Increasingly, ignorance and lack of awareness of the principles and guidelines relating to the culture of academic integrity have been raised as defences for plagiarism, purportedly due to incompatible cultural and ideological orientations. Working to change deeper cultural layers such as worldviews, beliefs and cultural identity are recommended in such cases.
An organised and multifaceted national and continental campaign needs to be mounted to root out corruption. Relevant ministries, academic institutions, law enforcement agencies and quality assurance bodies need to collectively intensify their efforts not only to punish criminals but also to proactively sensitise academics, students and society at large on matters and the consequences of academic fraud.
The recent visit to the University of Botswana by members of Nigeria’s Presidential Advisory Committee Against Corruption to learn about combatting corruption is one such trans-national effort.
For their part, academic institutions need to take matters of academic fraud, such as plagiarism, which is the most common academic offence, more seriously. Regardless of its resources, no academic institution should allow its students, especially postgraduates, to graduate without subjecting their work to plagiarism detection software. Indeed, while they suffer certain limitations, a number of such tools are available free of charge as well as for sale. If nothing else, they would serve as a deterrent.
The need to create awareness and sensitisation must be taken seriously in light of increasingly cunning and audacious internal and external fraudsters that target academia. Fraudulent journals, accreditation agencies and conferences have become increasingly difficult to track, authenticate and pursue. This challenge is not limited to emerging academics but also confronts their seasoned colleagues.
Institutions also need to review their academic policies and guidelines which largely focus on exigencies and convenience rather than quality control and excellence. For example, doing away with exit (public) defences for PhDs (following dissertation review) inspires lenience towards, if not directly encourages, fraud.
It is difficult to police every act of academic fraud in a society where tolerance of moral decadence has taken root. In countries where powerful entities have ‘benefitted’ from academic corruption to elevate their stature and thus their social, economic and political capital, it has been hard to stem. Sinister forces have become godfathers of fraud and corruption and the authorities have shown indifference, reluctance, timidity and fear in prosecuting such cases.

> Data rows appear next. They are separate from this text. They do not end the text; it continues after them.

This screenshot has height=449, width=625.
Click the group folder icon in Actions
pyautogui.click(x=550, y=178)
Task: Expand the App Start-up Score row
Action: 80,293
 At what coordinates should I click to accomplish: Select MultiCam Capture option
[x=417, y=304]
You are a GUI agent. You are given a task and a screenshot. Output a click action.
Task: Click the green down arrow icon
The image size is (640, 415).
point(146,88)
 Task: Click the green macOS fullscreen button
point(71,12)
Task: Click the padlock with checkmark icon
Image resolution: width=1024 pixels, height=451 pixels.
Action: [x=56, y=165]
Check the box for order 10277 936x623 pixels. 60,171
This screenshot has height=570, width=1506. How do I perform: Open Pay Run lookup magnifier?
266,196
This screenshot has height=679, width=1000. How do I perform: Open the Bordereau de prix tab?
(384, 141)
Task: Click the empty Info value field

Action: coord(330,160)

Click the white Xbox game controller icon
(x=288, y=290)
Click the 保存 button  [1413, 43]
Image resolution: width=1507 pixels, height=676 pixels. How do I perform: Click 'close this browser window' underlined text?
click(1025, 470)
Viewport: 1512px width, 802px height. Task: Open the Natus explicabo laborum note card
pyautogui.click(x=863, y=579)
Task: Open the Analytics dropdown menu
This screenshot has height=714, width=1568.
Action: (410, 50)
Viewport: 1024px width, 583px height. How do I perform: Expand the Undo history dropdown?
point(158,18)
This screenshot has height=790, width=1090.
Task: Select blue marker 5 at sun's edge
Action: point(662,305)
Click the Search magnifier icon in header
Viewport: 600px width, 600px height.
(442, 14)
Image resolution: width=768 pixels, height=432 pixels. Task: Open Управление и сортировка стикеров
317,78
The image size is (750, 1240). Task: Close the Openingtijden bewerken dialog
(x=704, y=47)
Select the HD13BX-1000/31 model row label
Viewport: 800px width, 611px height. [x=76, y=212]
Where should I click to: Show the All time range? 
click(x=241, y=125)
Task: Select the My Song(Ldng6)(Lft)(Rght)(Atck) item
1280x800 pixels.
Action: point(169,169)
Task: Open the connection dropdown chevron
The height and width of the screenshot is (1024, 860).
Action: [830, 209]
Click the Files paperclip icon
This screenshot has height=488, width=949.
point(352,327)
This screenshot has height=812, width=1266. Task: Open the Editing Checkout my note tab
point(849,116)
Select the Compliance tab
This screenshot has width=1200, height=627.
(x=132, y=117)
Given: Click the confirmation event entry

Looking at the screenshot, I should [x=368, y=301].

Academic malpractices are typically wilful acts of corruption perpetrated by a small minority across sections of society, including students, parents and teachers, members of examination boards, officials and politicians. This unfortunate but fast expanding misconduct which devours the integrity of the academic world with huge consequences for society at large must be confronted with sustained effort and persistent determination.
In countries where mediocrity and nepotism have reached an industrial scale, the moral fabric and academic sanctity of institutions have been massively damaged and may take many decades to re-establish.
As Altbach (2004) argues, the reality of corruption in higher education must be recognised as a central problem to be analysed, understood and rooted out. The first step is recognising its nature and scope.
Damtew Teferra is professor of higher education and leader of Higher Education Training and Development at the University of KwaZulu-Natal, Durban, South Africa. He is the founding director of the International Network for Higher Education in Africa and the founding editor in chief of the Journal of African Higher Education (former) and the International Journal of African Higher Education.